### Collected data
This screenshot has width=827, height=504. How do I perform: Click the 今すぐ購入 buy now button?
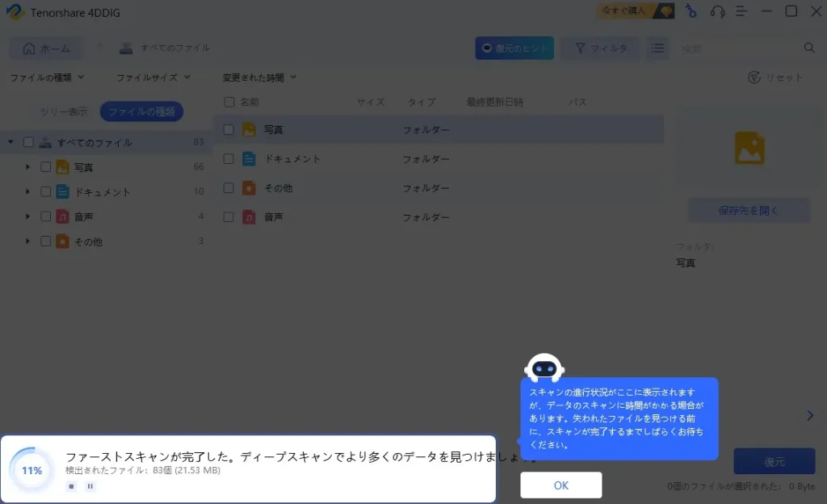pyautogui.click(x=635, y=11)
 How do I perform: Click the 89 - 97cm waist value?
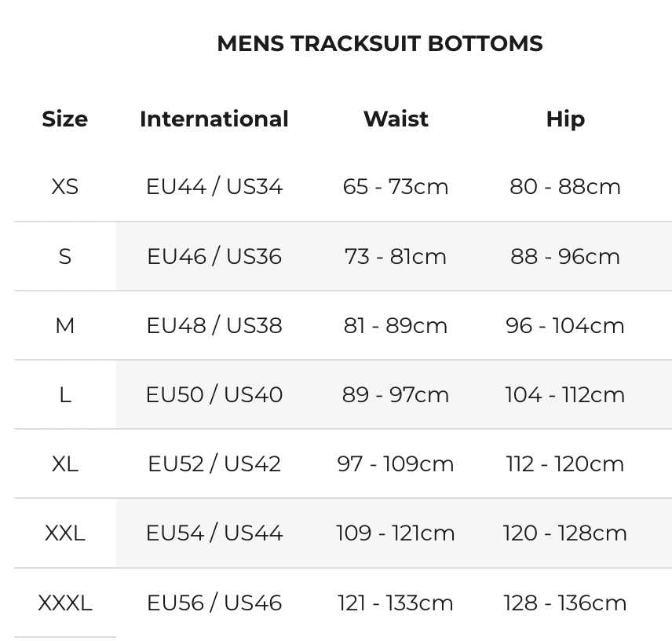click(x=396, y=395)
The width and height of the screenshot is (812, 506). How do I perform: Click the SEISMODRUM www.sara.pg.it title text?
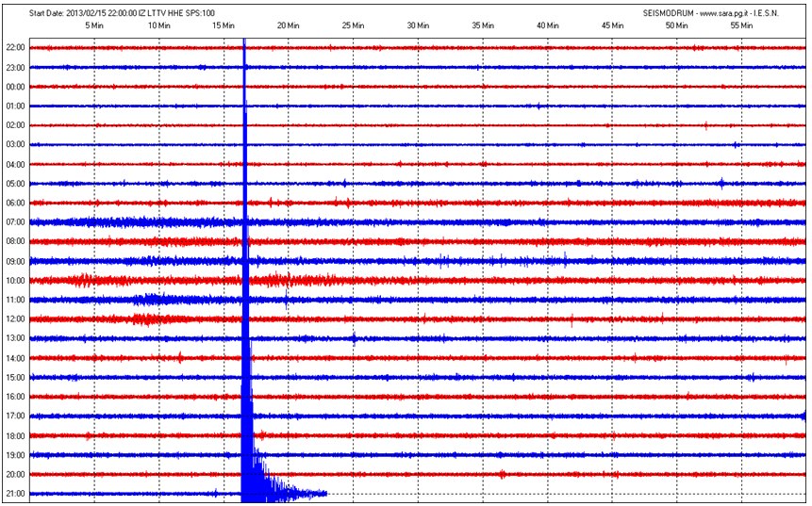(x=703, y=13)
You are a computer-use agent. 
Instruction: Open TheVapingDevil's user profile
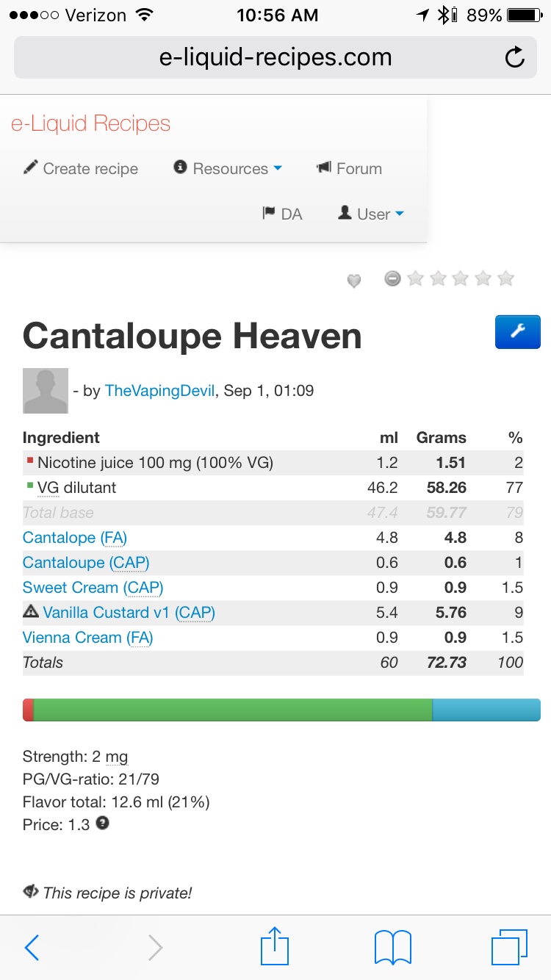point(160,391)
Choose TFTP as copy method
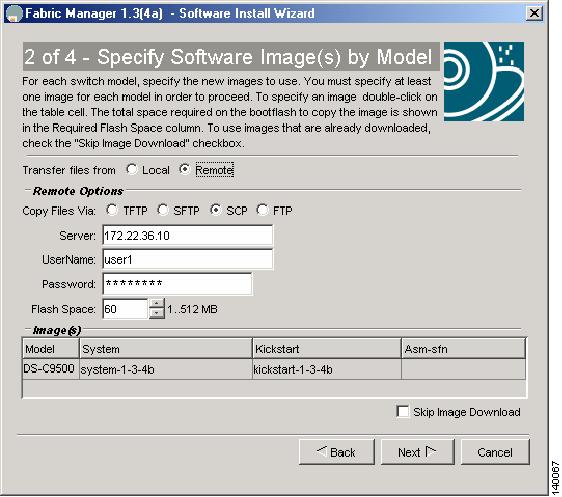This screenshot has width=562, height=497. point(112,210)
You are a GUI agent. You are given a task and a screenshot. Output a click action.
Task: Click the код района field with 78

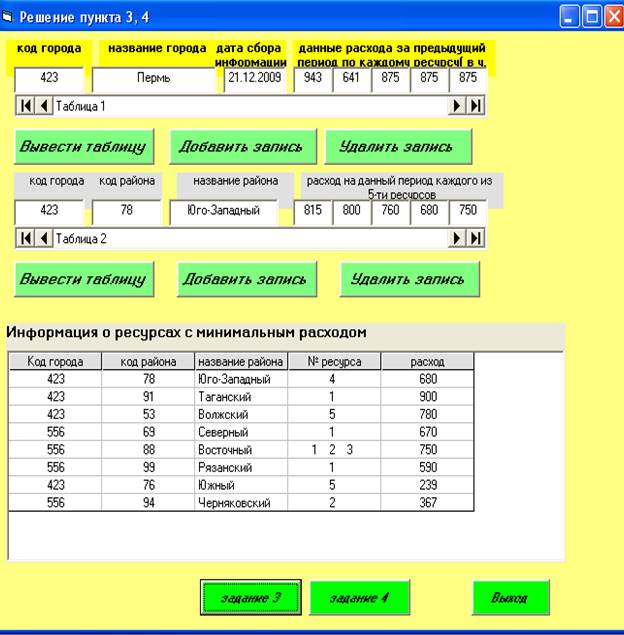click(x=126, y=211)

### Task description
Taking each record in turn, retype it exactly and drop any picture.

### Answer below
This screenshot has width=827, height=504. How do I perform: Click the 今すぐ購入 buy now button?
pyautogui.click(x=635, y=11)
 How do I perform: Click the 89 - 97cm waist value?
click(x=396, y=395)
The width and height of the screenshot is (812, 506). How do I perform: Click the SEISMODRUM www.sara.pg.it title text?
(x=703, y=13)
You are a computer-use agent. 
Instruction: Open TheVapingDevil's user profile
point(160,391)
Choose TFTP as copy method
This screenshot has width=562, height=497. point(112,210)
You are a GUI agent. You are given a task and a screenshot. Output a click action.
Task: Click the код района field with 78

click(x=126, y=211)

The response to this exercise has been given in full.